Un caso particolare di come un’intuizione rivelatasi poi feconda sia nata in modo singolare è quella di sincronicità (dalla quale prende il nome il libro di Halpern):

Il termine venne coniato nel 1930 dallo psicologo svizzero Carl Jung, come un ‘principio di connessione acausale’. Per quanto riconducesse l’idea a discussioni con Einstein a proposito della relatività, oltre che a analisi personali di sogni, coincidenze e archetipi culturali, la nozione prese il volo a partire da dialoghi con Pauli a proposito di nuovi aspetti della fisica quantistica, che la distinguevano dal classico determinismo meccanicistico. Retrospettivamente, gli insight di Jung a proposito del bisogno di un nuovo principio acausale nella scienza erano brillanti e anticipatori. D’altra parte, la sua bassa soglia [rispetto alla necessità di verifica] nell’accettare prove aneddotiche sulle ‘coincidenze significative’, senza applicare l’analisi statistica per escludere le correlazioni spurie era un serio limite al suo lavoro. Jung credeva alla sua intuizione rispetto a come le cose risultavano connesse. Ma alla luce della capacità della mente di costruire talvolta falsi legami, la pura intuizione in sé non è scienza genuina (p. 16).

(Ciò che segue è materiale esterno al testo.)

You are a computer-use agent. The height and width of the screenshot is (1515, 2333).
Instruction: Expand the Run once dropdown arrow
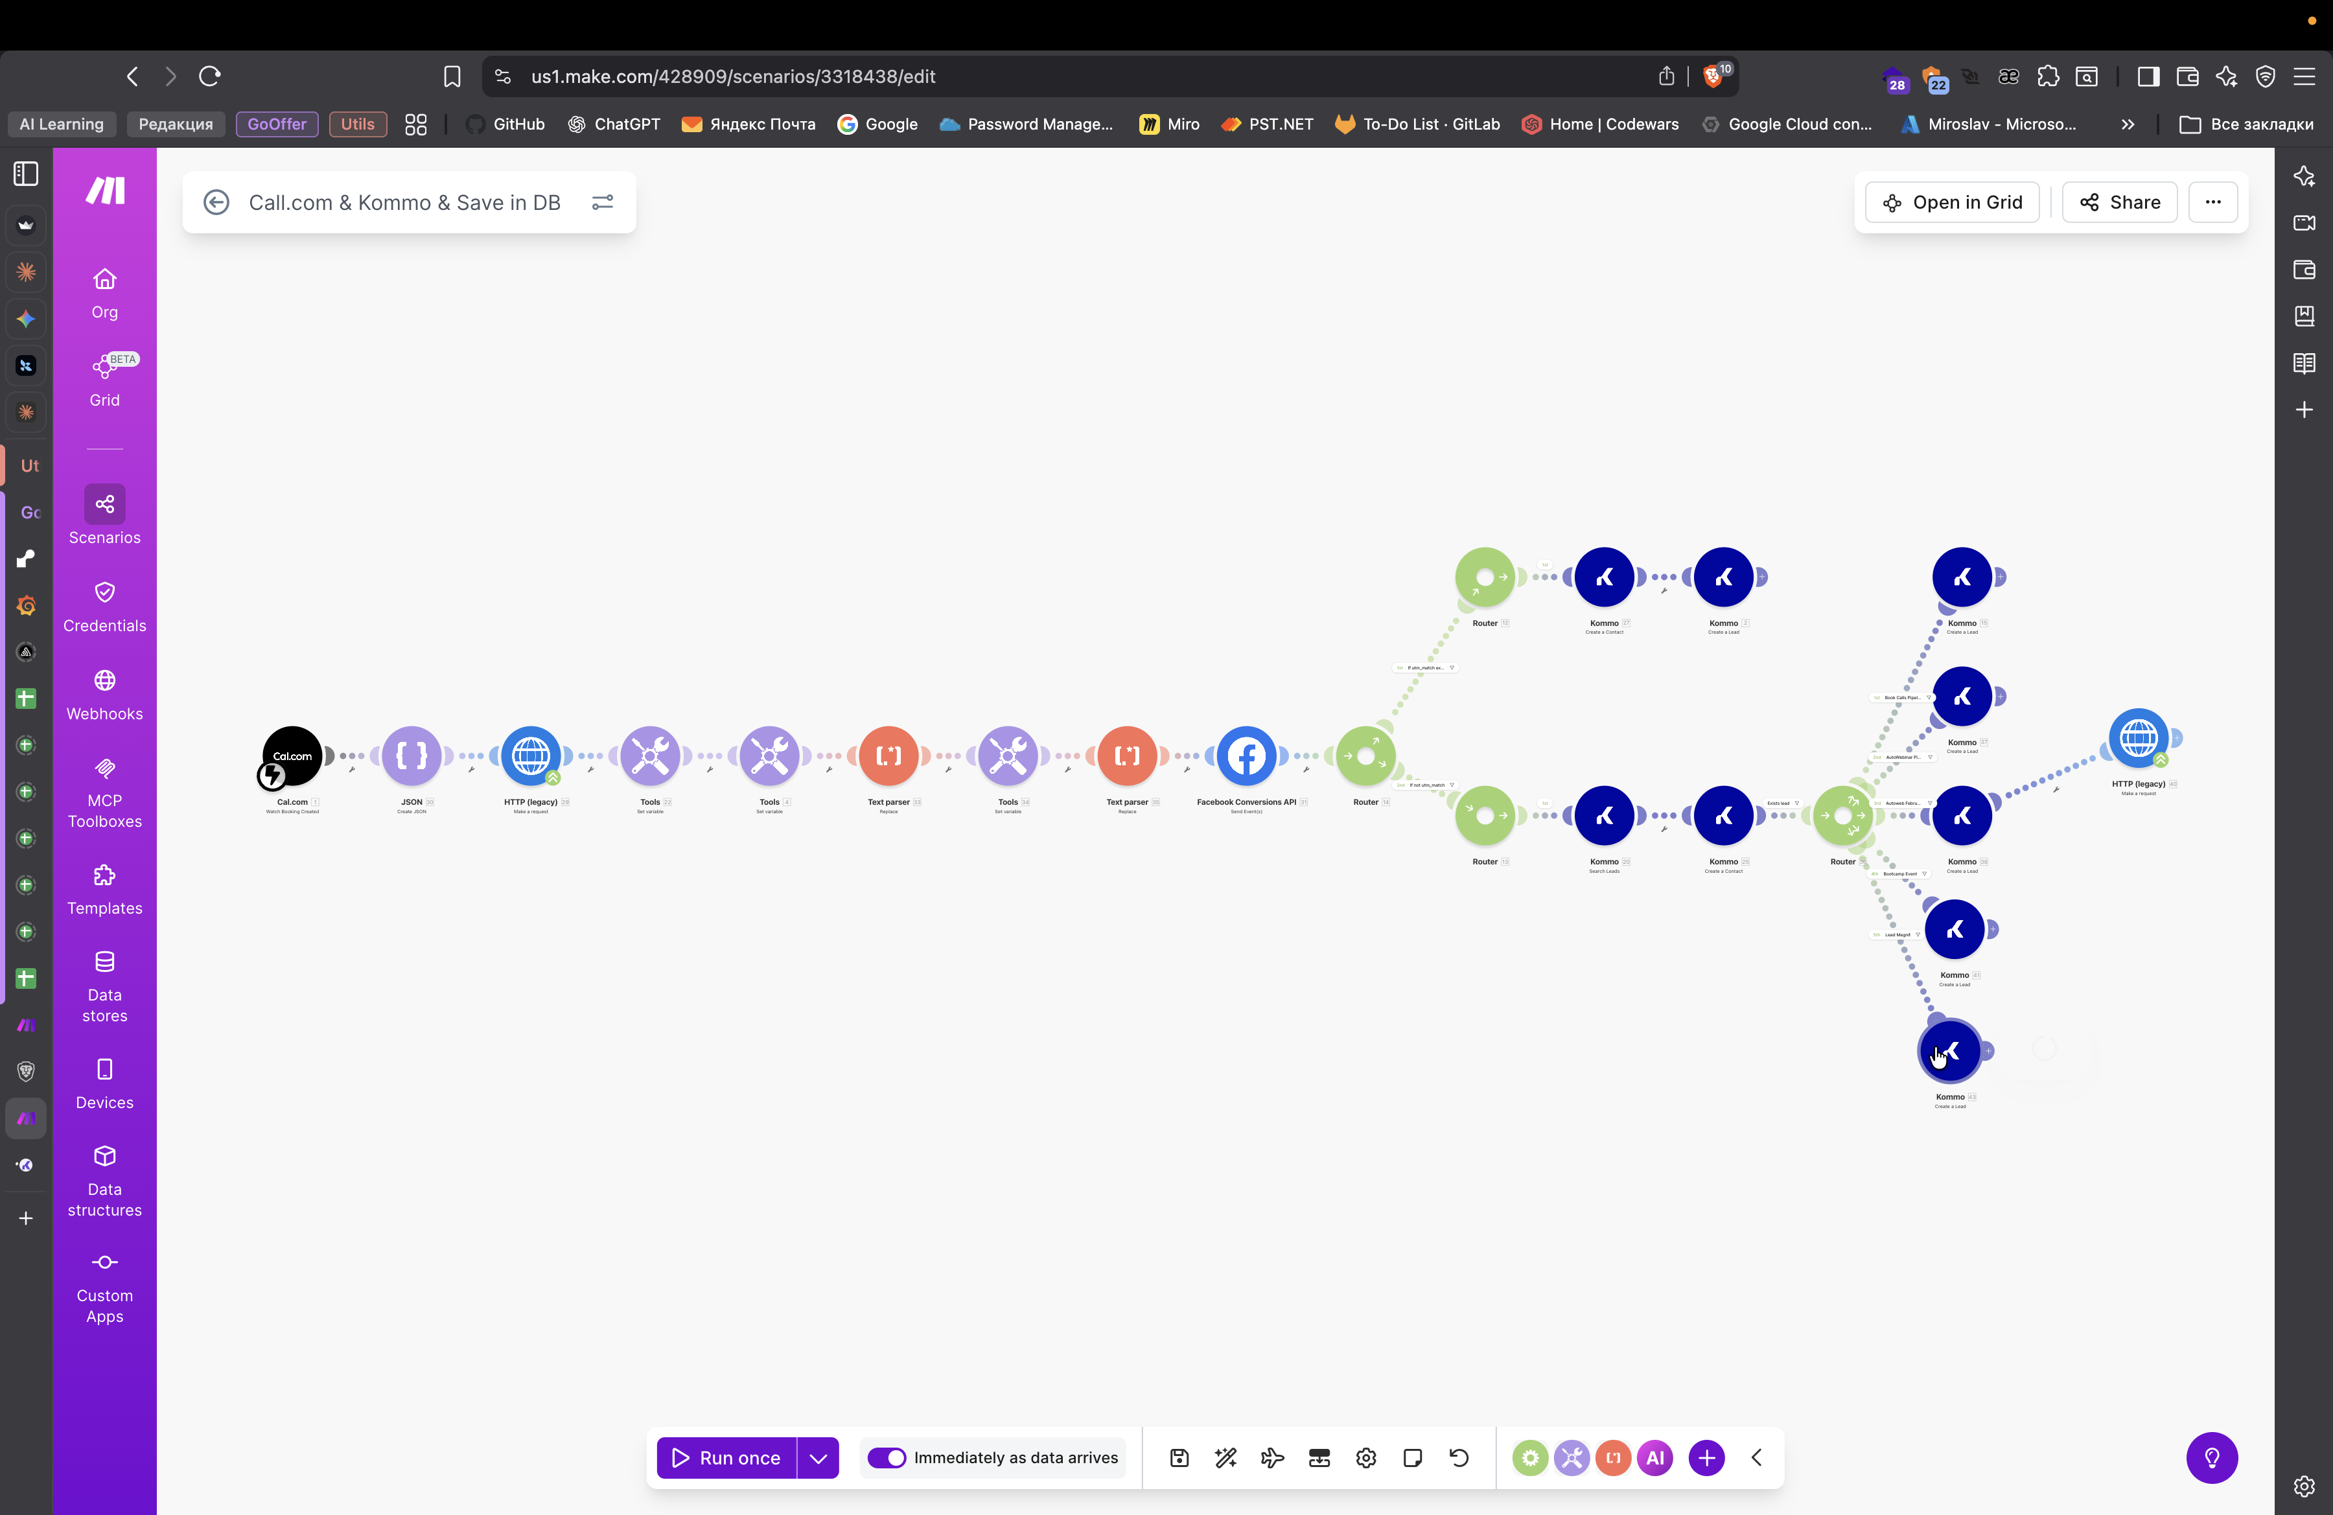pos(819,1457)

Ma chi erano Jung e Pauli, quando si incontrarono e cosa li aveva fatti incontrare negli anni trenta?

Carl Gustav Jung era uno dei più importanti psicoterapeuti del secolo. Dopo l’incontro con Freud nel 1906 e un breve periodo di collaborazione che ebbe termine nel 1913, Jung aveva fondato la psicologia analitica. Pur avendo tratti in comune con la psicoanalisi, la teoria di Jung se ne distaccava per molti versi. Essenzialmente: (1) non considerava la sessualità come unica base motivazionale del comportamento umano (onde la libido non andava considerata come ‘energia sessuale’ ma come ‘energia psichica’); (2) specialmente non considerava la psicosi come riconducibile a problematiche sessuali (vedi già Jung, 1907); (3) riteneva che l’inconscio non fosse solo individuale, ma conservasse tracce comuni in tutti gli esseri umani (Jung, 1912); (4) considerava ogni teoria psicologica il frutto della soggettività (o al massimo del tipo psicologico) del proprio autore e quindi auspicava la possibile convivenza del modello di Freud, di quello di Adler, del proprio e di futuri modelli che fossero nati in seguito (Jung, 1913; 1921). Freud, che aveva già mal tollerato i primi tre punti, non perdonò a Jung quest’ultima presa di posizione, alla quale seguì una vera e propria scomunica, con il violento pamphlet Per la storia del movimento psicoanalitico (Freud, 1914). Quando ebbe modo di incontrare Wolfgang Pauli, nel 1930, Jung era nel pieno delle sue riflessioni sulla natura degli archetipi, ovvero dei contenuti dell’inconscio collettivo. Tali riflessioni lo avevano condotto a spedizioni antropologiche (si vedano Jung, 1925; 1961) e lo portavano a confrontare le leggende dei popoli cosiddetti primitivi, i simboli dei sogni di pazienti moderni e quelli contenuti, per esempio, in antichi testi cinesi come l’I King e Il segreto del fiore d’oro, o nelle opere degli alchimisti occidentali, che fino ad allora erano apparsi agli storici come meri balbettamenti iniziali di una scienza, la chimica, ancora in fase preistorica.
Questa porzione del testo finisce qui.